Interviewing claimant, filing of Claim Petition, arranging medical examination and appearance at first hearing .......................... $1,200.00

Appearance at second hearing..... 200.00

Jones & Laughlin Steel Corporation is directed to deduct $1,400.00 from the deferred compensation due Claimant and forward it directly to: Kenneth J. Yablonski, Esquire, 505’ Washington Trust Building, Washington, Pennsylvania 15301. All remaining compensation and interest is to be paid directly to Claimant.

§27.1 Occupational diseases; definitions

(k) Silicosis in any occupation involving direct contact with, handling of, or exposure to the dust of silicon dioxide.
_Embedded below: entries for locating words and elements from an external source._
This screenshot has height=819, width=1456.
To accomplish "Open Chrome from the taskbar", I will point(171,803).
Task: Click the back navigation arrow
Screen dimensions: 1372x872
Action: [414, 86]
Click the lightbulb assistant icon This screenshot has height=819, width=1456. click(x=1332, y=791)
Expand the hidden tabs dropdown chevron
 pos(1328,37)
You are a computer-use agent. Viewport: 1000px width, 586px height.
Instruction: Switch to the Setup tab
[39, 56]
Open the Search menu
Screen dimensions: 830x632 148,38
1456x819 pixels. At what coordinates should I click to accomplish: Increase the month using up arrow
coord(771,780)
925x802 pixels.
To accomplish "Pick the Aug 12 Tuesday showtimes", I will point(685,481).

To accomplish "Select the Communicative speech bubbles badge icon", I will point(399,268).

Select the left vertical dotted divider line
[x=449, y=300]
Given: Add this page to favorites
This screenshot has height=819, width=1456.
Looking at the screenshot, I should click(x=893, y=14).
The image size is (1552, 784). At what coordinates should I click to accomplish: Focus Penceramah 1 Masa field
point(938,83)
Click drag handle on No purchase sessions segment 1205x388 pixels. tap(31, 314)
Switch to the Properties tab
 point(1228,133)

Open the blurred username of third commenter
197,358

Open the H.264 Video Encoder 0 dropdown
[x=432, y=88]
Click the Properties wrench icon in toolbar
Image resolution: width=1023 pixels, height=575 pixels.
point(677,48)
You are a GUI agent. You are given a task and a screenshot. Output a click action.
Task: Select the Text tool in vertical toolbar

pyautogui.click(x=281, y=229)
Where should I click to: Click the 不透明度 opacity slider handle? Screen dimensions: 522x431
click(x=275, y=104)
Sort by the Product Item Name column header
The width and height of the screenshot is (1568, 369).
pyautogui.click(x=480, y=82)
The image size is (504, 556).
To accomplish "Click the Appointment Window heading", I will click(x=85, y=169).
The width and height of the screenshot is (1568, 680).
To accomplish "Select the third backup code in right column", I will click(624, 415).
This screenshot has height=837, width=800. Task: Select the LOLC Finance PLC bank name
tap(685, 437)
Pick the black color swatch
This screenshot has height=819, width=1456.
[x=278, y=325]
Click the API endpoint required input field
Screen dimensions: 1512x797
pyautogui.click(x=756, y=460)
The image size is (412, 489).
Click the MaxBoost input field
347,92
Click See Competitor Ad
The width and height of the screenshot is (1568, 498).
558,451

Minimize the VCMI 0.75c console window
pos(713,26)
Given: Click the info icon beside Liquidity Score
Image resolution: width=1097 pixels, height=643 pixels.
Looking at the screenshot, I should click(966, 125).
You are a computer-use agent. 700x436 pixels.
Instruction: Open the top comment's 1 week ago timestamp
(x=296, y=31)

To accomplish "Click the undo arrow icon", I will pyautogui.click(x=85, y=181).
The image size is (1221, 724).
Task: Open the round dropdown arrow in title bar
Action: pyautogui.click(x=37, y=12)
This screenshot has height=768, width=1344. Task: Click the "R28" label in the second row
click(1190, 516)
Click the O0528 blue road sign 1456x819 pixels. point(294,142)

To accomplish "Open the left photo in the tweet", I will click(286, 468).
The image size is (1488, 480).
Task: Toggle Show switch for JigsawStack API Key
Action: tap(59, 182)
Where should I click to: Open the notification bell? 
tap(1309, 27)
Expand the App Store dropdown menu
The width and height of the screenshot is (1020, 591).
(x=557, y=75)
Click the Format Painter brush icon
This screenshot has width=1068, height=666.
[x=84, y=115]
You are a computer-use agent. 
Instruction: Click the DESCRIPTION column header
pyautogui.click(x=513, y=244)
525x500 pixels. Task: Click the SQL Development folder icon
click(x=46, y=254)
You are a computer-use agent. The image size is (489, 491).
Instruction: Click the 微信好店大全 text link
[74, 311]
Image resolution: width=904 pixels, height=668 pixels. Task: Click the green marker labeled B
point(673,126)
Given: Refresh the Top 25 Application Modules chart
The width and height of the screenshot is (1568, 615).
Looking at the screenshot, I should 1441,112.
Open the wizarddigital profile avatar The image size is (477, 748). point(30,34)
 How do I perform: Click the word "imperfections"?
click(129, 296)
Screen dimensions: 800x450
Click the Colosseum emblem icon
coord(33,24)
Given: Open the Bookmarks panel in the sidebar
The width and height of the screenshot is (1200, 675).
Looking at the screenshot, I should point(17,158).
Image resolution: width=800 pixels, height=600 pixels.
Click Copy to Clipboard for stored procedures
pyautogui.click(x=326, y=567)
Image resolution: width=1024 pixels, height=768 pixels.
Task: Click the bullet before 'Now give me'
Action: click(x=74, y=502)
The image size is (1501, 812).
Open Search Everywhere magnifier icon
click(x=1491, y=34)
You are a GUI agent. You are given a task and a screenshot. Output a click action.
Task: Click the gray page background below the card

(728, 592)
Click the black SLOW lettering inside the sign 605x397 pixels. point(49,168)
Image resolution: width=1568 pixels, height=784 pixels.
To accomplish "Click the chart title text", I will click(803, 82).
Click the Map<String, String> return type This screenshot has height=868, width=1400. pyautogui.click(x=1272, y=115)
(n) All other diseases (1) to which the claimant is exposed by reason of his employment, and (2) which are causally related to the industry or occupation, and (3) the incidence of which is substantially greater in that industry or occupation than in the general population. For the purposes of this clause, partial loss of hearing in one or both ears due to noise; and the diseases silicosis, anthraco-siUcosis and coal workers’ pneumoconiosis resulting from employment in and around a coal mine, shall not be considered occupational diseases.